EXERCISE AIM =>
Print out every entry, keeping each line identical to the original.

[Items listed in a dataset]
# # # # #

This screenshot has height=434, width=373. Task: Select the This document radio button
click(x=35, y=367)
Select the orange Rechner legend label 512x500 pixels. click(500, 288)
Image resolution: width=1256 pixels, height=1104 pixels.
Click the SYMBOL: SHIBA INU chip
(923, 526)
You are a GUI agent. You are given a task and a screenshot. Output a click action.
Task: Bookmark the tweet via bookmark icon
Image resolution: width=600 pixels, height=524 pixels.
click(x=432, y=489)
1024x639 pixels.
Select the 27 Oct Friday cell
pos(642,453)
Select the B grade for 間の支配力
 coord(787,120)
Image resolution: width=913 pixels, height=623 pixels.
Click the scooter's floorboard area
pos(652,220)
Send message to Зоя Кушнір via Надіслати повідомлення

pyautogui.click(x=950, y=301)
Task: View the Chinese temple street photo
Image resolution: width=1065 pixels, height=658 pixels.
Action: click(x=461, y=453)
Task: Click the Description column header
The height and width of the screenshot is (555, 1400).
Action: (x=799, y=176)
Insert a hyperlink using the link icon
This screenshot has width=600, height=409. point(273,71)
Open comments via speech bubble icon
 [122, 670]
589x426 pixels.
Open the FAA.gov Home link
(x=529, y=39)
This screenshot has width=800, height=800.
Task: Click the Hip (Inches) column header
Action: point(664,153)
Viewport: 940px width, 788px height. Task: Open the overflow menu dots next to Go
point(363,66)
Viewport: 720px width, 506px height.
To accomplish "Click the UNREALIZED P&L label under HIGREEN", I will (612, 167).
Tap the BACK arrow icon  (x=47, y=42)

# # # # #

SOLUTION TO THIS PROBLEM =>
This screenshot has height=434, width=373. Task: Select the This document radio button
click(x=35, y=367)
Select the orange Rechner legend label 512x500 pixels. click(500, 288)
Image resolution: width=1256 pixels, height=1104 pixels.
Click the SYMBOL: SHIBA INU chip
(923, 526)
You are a GUI agent. You are given a task and a screenshot. Output a click action.
Task: Bookmark the tweet via bookmark icon
Image resolution: width=600 pixels, height=524 pixels.
click(x=432, y=489)
1024x639 pixels.
Select the 27 Oct Friday cell
pos(642,453)
Select the B grade for 間の支配力
 coord(787,120)
Image resolution: width=913 pixels, height=623 pixels.
Click the scooter's floorboard area
pos(652,220)
Send message to Зоя Кушнір via Надіслати повідомлення

pyautogui.click(x=950, y=301)
Task: View the Chinese temple street photo
Image resolution: width=1065 pixels, height=658 pixels.
Action: click(x=461, y=453)
Task: Click the Description column header
The height and width of the screenshot is (555, 1400).
Action: (x=799, y=176)
Insert a hyperlink using the link icon
This screenshot has width=600, height=409. point(273,71)
Open comments via speech bubble icon
 [122, 670]
589x426 pixels.
Open the FAA.gov Home link
(x=529, y=39)
This screenshot has width=800, height=800.
Task: Click the Hip (Inches) column header
Action: point(664,153)
Viewport: 940px width, 788px height. Task: Open the overflow menu dots next to Go
point(363,66)
Viewport: 720px width, 506px height.
To accomplish "Click the UNREALIZED P&L label under HIGREEN", I will (612, 167).
Tap the BACK arrow icon  (x=47, y=42)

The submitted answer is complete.